Actuellement, l’État parasitaire demeure un diagnostic facultatif, à l’exception de quelques communes du Finistère. Pour autant, il apporte des éléments d’information d’une grande importance lors d’une transaction immobilière. C’est pourquoi certains vendeurs ou certains acquéreurs, parfois sur les conseils de leur notaire, font réaliser un État parasitaire qui exonèrera les premiers de la garantie pour vices cachés et informera le second, de façon plus transparente. Il n’existe pas de durée de validité réglementaire pour l’État parasitaire, mais dans les communes où il est obligatoire, il n’est valable que pour une durée de six mois.
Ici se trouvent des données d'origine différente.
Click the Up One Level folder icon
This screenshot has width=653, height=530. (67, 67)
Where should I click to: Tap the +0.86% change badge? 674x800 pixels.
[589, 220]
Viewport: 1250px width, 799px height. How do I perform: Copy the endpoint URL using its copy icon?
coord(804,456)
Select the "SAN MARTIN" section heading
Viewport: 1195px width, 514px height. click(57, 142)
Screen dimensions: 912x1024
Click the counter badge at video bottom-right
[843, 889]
QUELS OBJECTIFS ? QUEL CONTENU ?

L’État parasitaire vise à rechercher la présence d’agents de dégradation biologique du bois dans un bien immobilier. Cette recherche porte à la fois sur tout type de parasites comme les champignons lignivores, dont la mérule pleureuse, les insectes à larves xylophages (capricornes, vrillettes, lyctus, etc.), et bien évidemment les termites. Lors de son investigation, le diagnostiqueur effectue des sondages des éléments en bois et des matériaux de construction susceptibles d’être infestés au moyen d’un poinçon. Ces sondages, non destructifs, sont réalisés sans démontage, ni dépose. Le diagnostiqueur recherche également des indices de présence de parasites (altération, cordonnets, concrétions, cadavres, etc.) à l’intérieur du bien immobilier, mais aussi dans un rayon de dix mètres autour de ce dernier.

L’état parasitaire doit identifier l’immeuble concerné, indiquer les parties visitées et celles n’ayant pu être visitées, les éléments infestés ou ayant été infestés par la présence de parasite, en précisant l’espèce, et ceux qui ne le sont pas.
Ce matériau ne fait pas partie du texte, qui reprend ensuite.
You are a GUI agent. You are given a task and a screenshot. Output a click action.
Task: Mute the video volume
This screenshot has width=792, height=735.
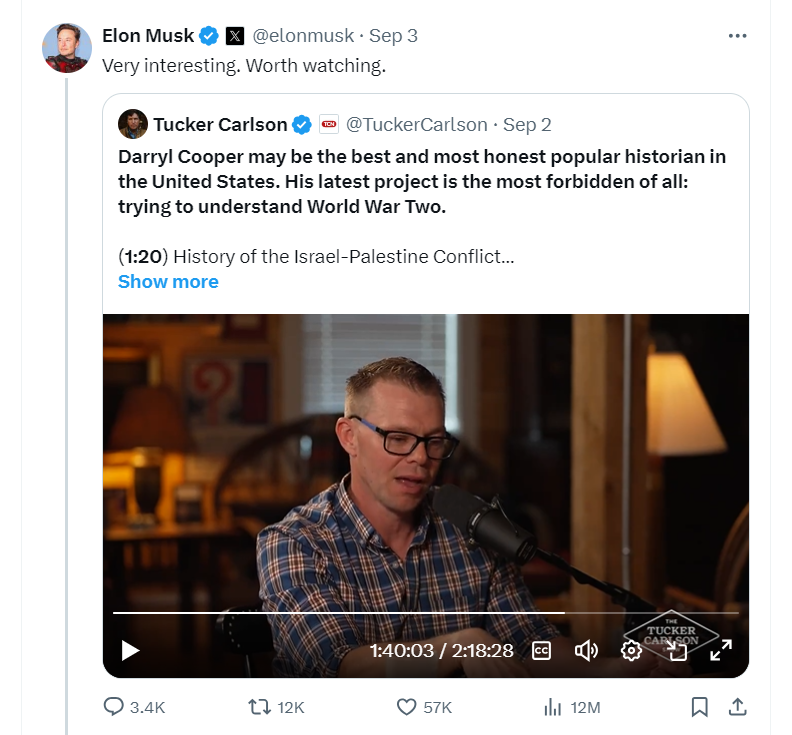[586, 650]
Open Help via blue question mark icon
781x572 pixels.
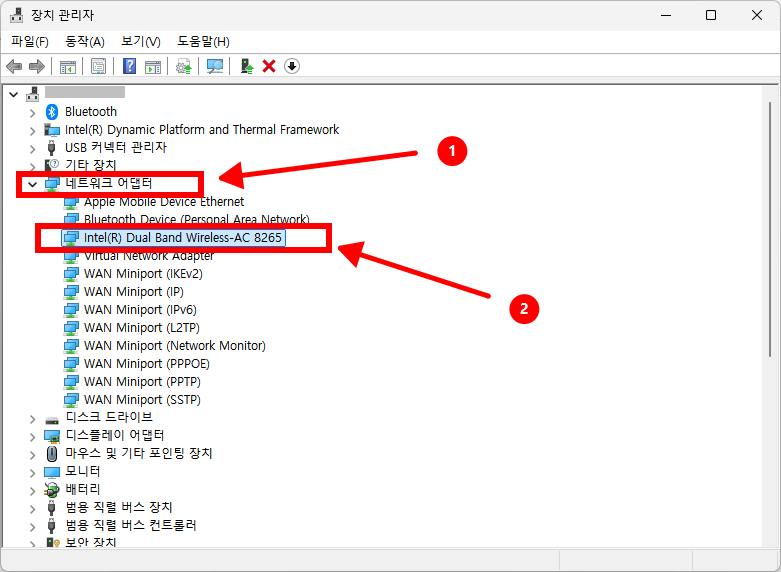click(129, 66)
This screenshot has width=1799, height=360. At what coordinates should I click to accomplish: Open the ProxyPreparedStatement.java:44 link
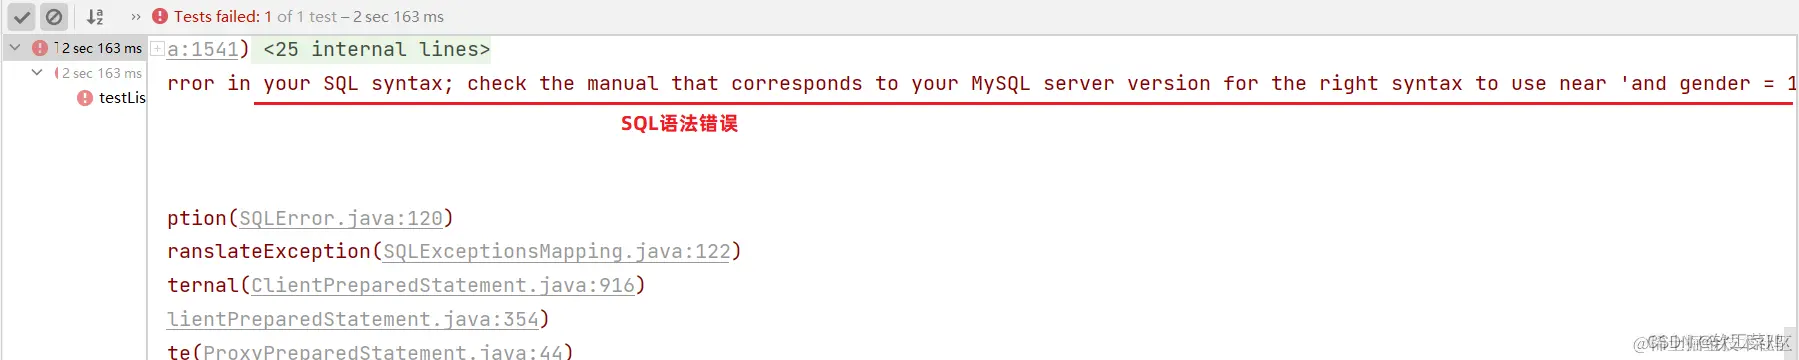383,351
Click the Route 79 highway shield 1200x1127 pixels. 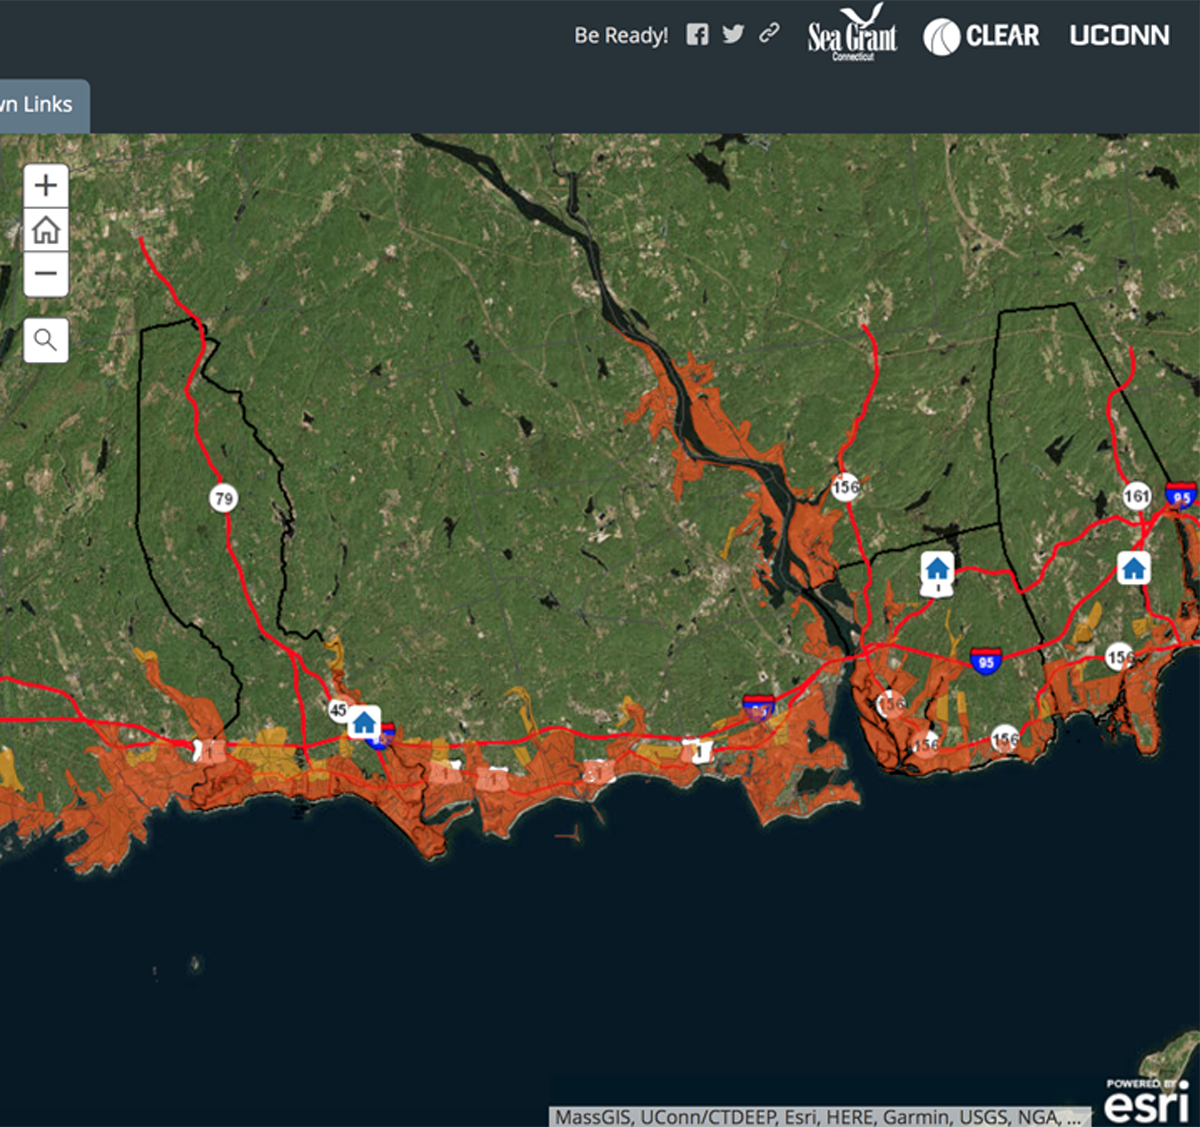click(222, 497)
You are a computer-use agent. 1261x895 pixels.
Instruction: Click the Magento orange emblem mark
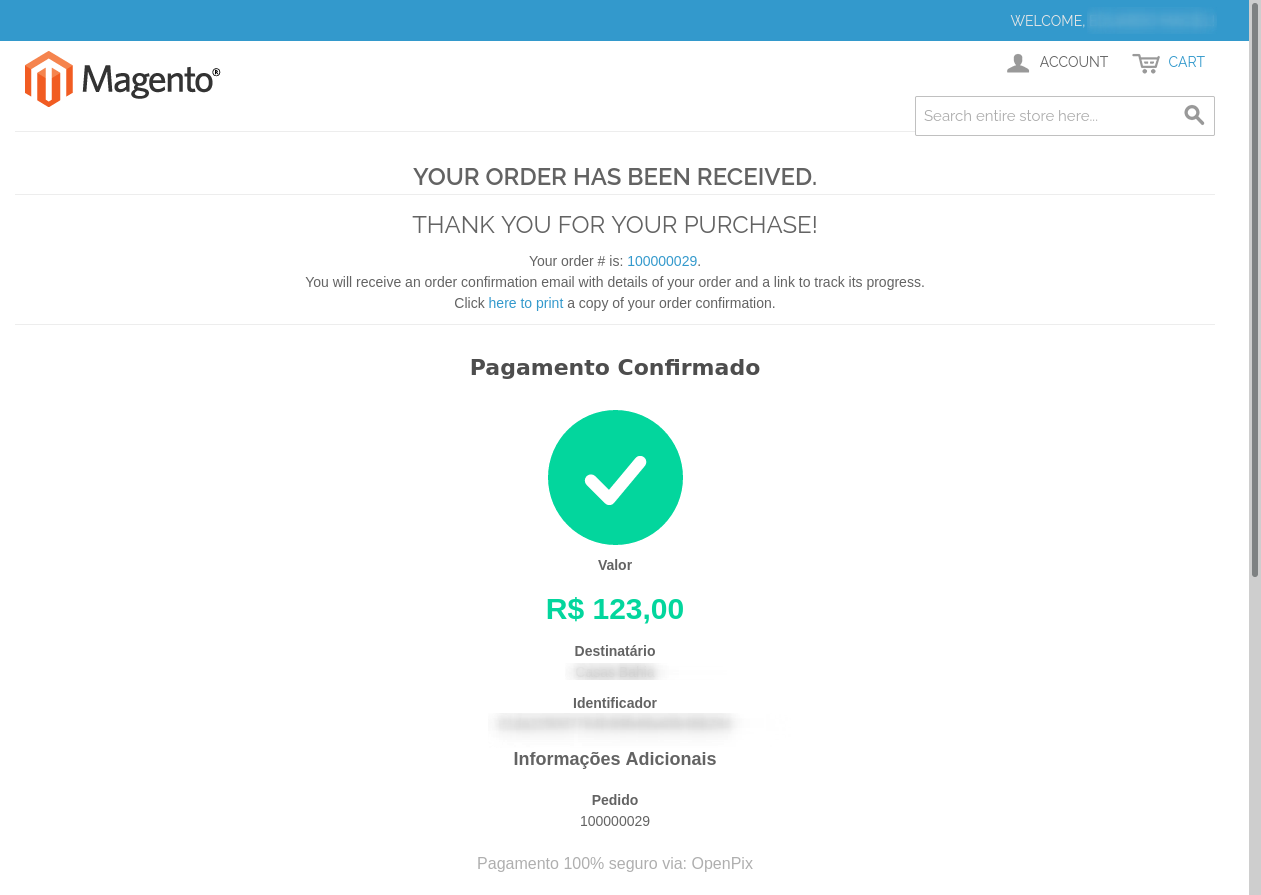48,78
À noter : L’article L271-4 du Code de la construction et de l’habitation (CCH), relatif au contenu du Dossier de diagnostic technique (DDT) avant vente, prévoit l’information des vendeurs « sur la présence d’un risque de mérule » dans les communes faisant l’objet d’un arrêté préfectoral délimitant les zones de présence d’un risque de mérule, sans pour autant rendre obligatoire de réaliser un état parasitaire.